EXERCISE GOAL — Output everything from the line containing "Viewport: 859px width, 634px" down to the end of the records as a Markdown table with the columns "No." and "Text", numbering each row, skipping blank lines, and leaving out the pictures.
[BEGIN DATA TO PROCESS]
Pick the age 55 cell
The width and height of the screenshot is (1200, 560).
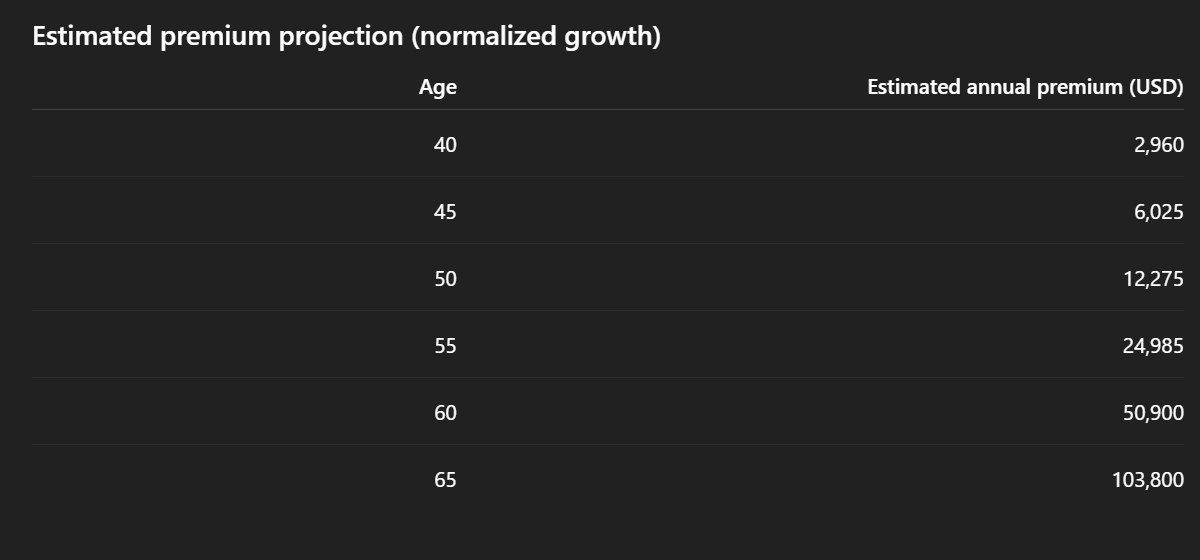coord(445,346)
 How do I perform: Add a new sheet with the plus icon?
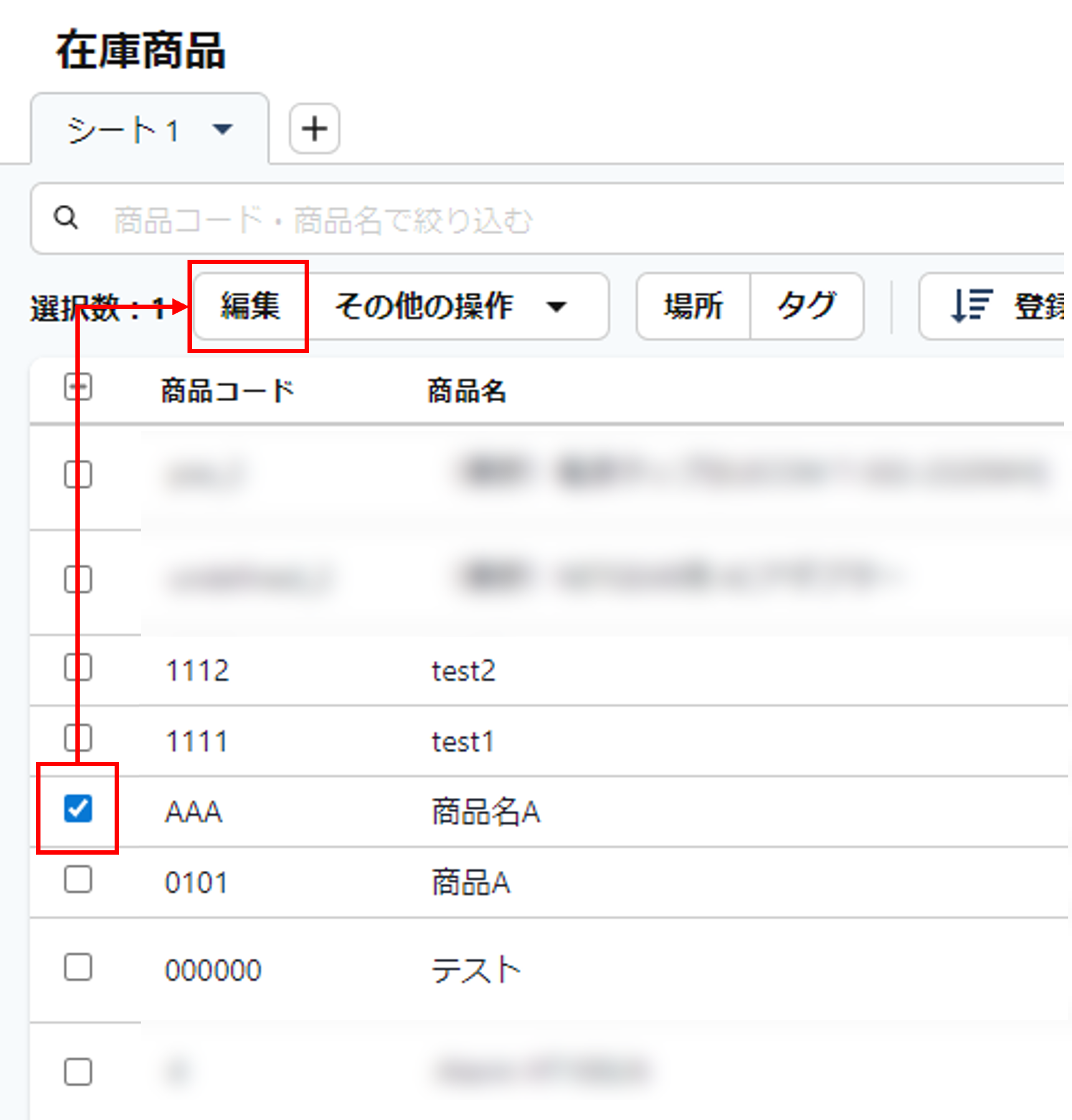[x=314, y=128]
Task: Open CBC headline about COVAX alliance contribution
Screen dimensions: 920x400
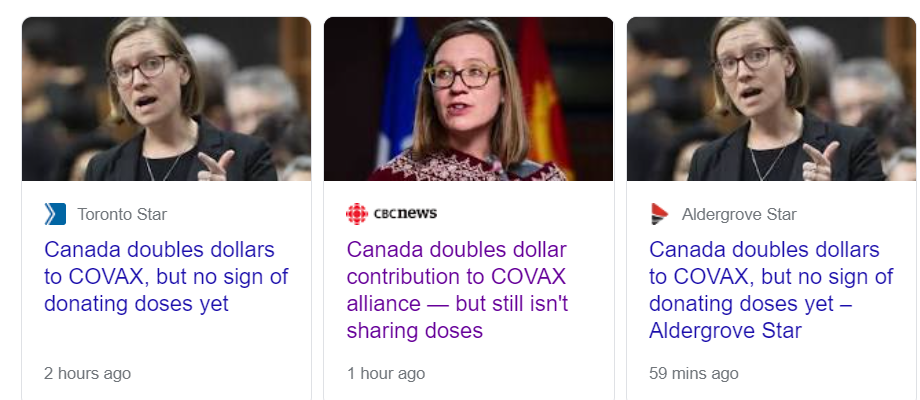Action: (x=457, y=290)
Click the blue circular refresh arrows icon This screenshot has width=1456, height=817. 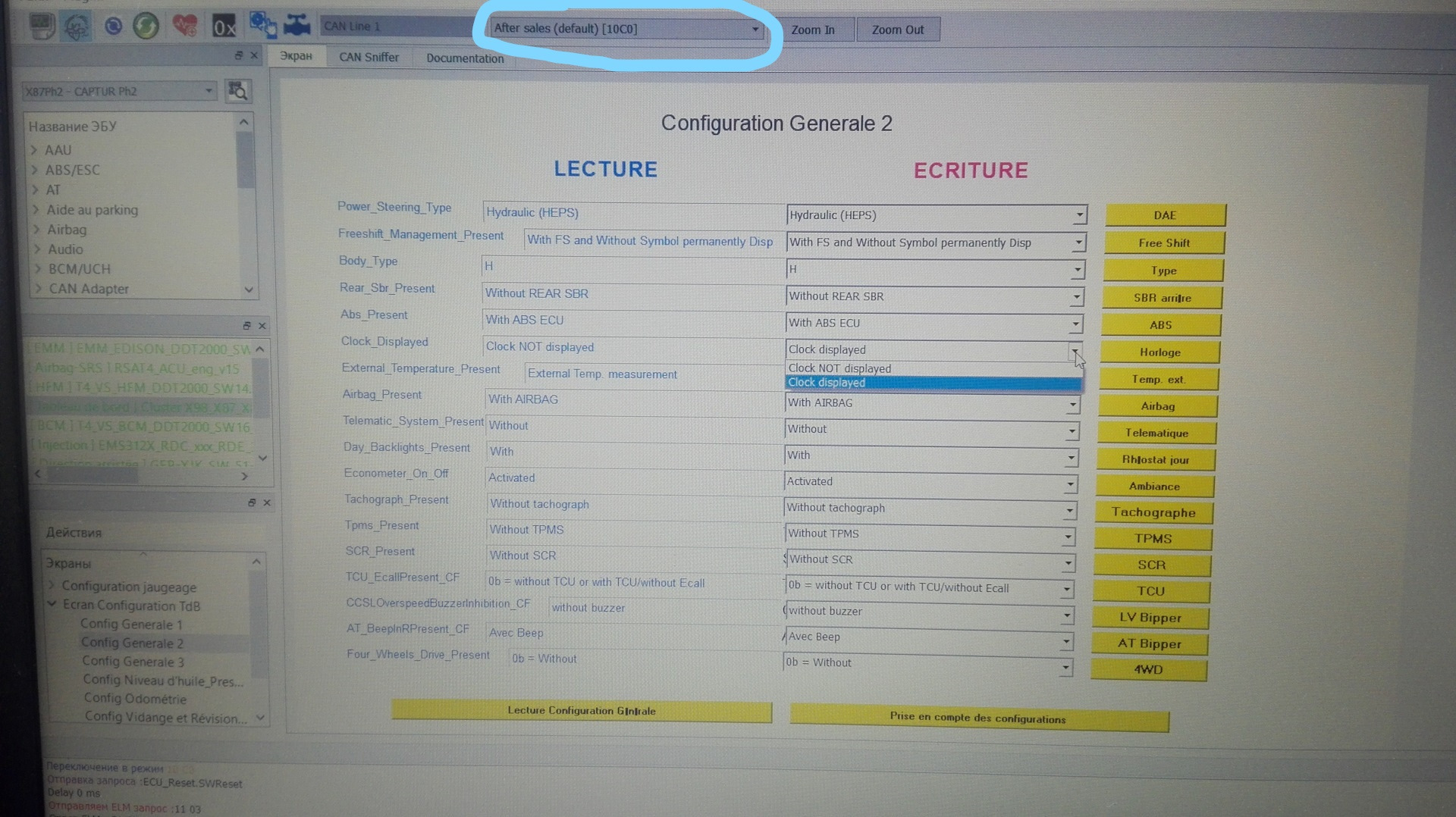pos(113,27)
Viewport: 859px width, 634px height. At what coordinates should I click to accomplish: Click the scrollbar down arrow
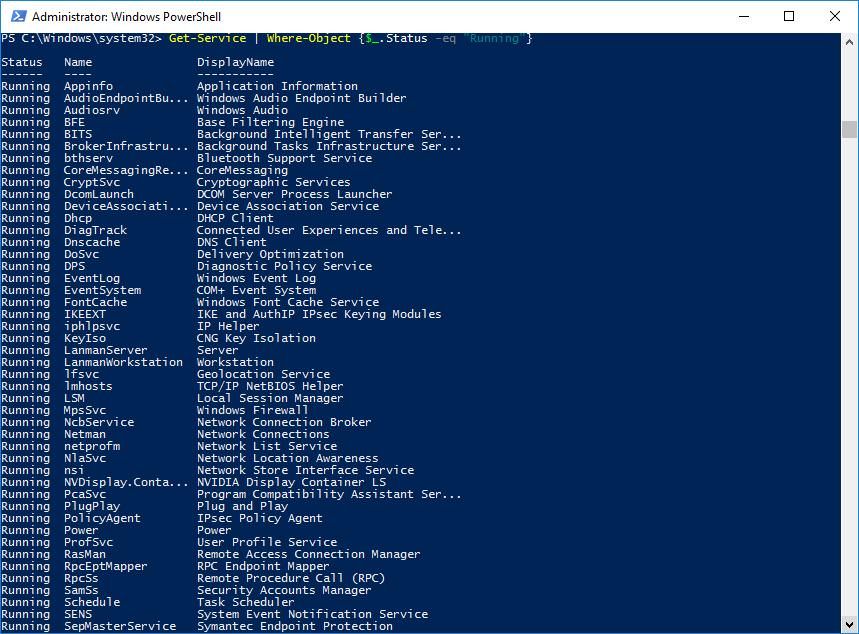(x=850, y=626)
[END DATA TO PROCESS]
THE RESULT —
| No. | Text |
|---|---|
| 1 | Viewport: 859px width, 634px height. At what coordinates should I click to accomplish: Click the scrollbar down arrow |
| 2 | (x=850, y=626) |